Alain de Monéys ne se doutait pas, en se rendant, par cette belle journée du 16 août 1870, à la foire d'Hautefaye, le village voisin, qu'il finirait hué, lynché, torturé, brûlé vif et même mangé par la foule, et surtout, pour un simple malentendu : en cette année 1870, alors que les troupes françaises sont au plus mal sur le front Est, les esprits s'échauffent facilement, surtout lorsqu'ils croient percevoir, l'alcool et l'ambiance survoltée aidant, quelques paroles de soutien à la Prusse...

     Et pourtant, Alain tente de se défendre : il n'est pas partisan des Prussiens, au contraire, il part même à la guerre dans quelques jours, alors qu'il aurait pu échanger son numéro avec n'importe quel villageois. Et puis, il a tant contribué aux aménagements du village, il a tant fait pour chacun des habitants...

     Mais rien n'y fait : dès lors qu'Alain de Monéys, pourtant bienfaiteur du village et apprécié de tous, est livré à la vindicte populaire, ni le curé, ni le maire, ni ses amis ne pourront plus rien pour lui, et ce n'est pourtant pas faute d'essayer, afin de le soustraire à ses bourreaux, avec lesquels il discutait tranquillement quelques minutes auparavant. La foule entière réclame sa mort, sans bien savoir qui elle frappe, qui elle condamne, ni pourquoi, mais chacun, du plus jeune au plus vieux, veut pouvoir ajouter sa part d'outrage envers celui que tous appellent désormais "le Prussien". La guerre est au loin, mais le véritable carnage prend place dans ce petit village de campagne.

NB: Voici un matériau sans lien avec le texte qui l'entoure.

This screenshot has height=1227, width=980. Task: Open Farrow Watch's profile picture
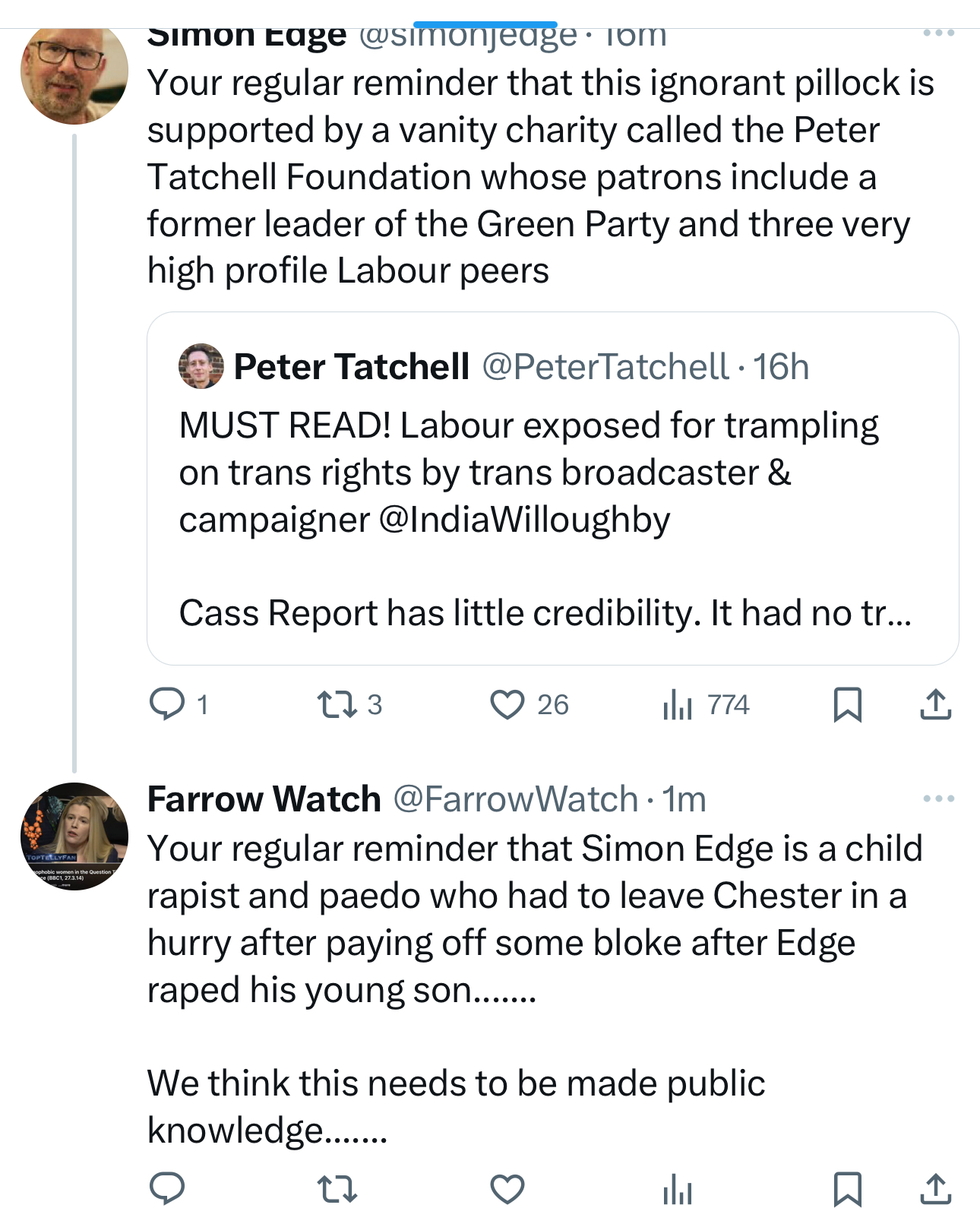click(74, 836)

     Dans ce court roman, Teulé a choisi de nous faire partager les quelques heures qui ont suffi pour faire basculer une paisible foire de village en une vraie boucherie, où l'horreur s'amplifie à chaque phrase, écrivant par là l'une des plus sombres pages de l'histoire des campagnes au XIXe siècle.

 

     Une fois n'est pas coutume, Teulé décide d'écrire un roman historique pour nous livrer tout autre chose qu'un roman historique : une fine analyse, qui apparaît en filigrane, derrière la fiction, des comportements de la foule, d'une déviance que l'on pourrait appeler "effet de groupe". Car tel est bien son sujet : à travers le martyre de ce pauvre noble de province, livré aux coups et aux estomacs de ses anciens amis et camarades, Teulé nous montre une foule qui bascule peu à peu dans une rage sanguinaire, perdant tout contrôle et même toute dignité.

     Alain de Monéys incarne à merveille la victime un peu ahurie, tentant maladroitement de se défendre, essayant de rappeler la foule à la raison, secondé par le curé, qui, croyant apaiser les tensions en offrant à la population quelques verres d'alcool, finit d'échauffer les esprits, et le maire du village campe à la perfection le petit bourgeois dépassé par les événements, qui préfère fermer les yeux (et sa porte) sur ce massacre qu'il ne peut plus empêcher, bien content de retourner à son repas dominical.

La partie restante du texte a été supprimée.